* _Task requirements_:
Copy out every line of the items below that contains the string "label".

[Word and item position data]
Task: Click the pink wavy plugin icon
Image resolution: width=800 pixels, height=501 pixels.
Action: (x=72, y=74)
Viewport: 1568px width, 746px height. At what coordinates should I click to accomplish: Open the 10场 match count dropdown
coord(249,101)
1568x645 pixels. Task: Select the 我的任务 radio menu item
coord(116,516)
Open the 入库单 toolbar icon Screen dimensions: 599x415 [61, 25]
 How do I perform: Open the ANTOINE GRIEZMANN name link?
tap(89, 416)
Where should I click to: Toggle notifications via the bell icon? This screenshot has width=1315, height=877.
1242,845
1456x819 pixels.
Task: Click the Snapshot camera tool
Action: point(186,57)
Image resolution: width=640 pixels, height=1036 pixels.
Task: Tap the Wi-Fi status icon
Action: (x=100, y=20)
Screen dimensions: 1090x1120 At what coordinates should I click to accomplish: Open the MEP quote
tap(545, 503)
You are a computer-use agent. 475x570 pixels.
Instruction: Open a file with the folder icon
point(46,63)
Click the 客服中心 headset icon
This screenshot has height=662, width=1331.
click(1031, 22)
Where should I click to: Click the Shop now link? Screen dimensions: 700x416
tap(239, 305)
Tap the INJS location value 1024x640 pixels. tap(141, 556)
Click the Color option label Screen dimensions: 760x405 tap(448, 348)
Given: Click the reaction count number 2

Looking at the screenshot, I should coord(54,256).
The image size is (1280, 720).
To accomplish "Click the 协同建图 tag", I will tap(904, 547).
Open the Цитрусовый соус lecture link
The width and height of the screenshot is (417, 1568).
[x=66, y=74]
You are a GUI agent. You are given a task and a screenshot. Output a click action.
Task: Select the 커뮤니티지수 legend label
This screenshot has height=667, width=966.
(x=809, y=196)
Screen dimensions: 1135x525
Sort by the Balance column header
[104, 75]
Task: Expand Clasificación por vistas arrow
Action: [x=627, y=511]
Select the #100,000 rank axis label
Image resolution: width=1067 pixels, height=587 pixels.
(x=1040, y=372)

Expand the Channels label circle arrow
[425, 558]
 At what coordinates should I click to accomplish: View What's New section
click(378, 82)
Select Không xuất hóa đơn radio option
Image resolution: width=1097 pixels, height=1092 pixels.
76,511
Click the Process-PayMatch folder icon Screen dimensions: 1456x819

* _Result of the task_:
Click the Color option label Screen dimensions: 760x405 tap(448, 348)
Task: Select the 커뮤니티지수 legend label
Select the #100,000 rank axis label
Expand the Channels label circle arrow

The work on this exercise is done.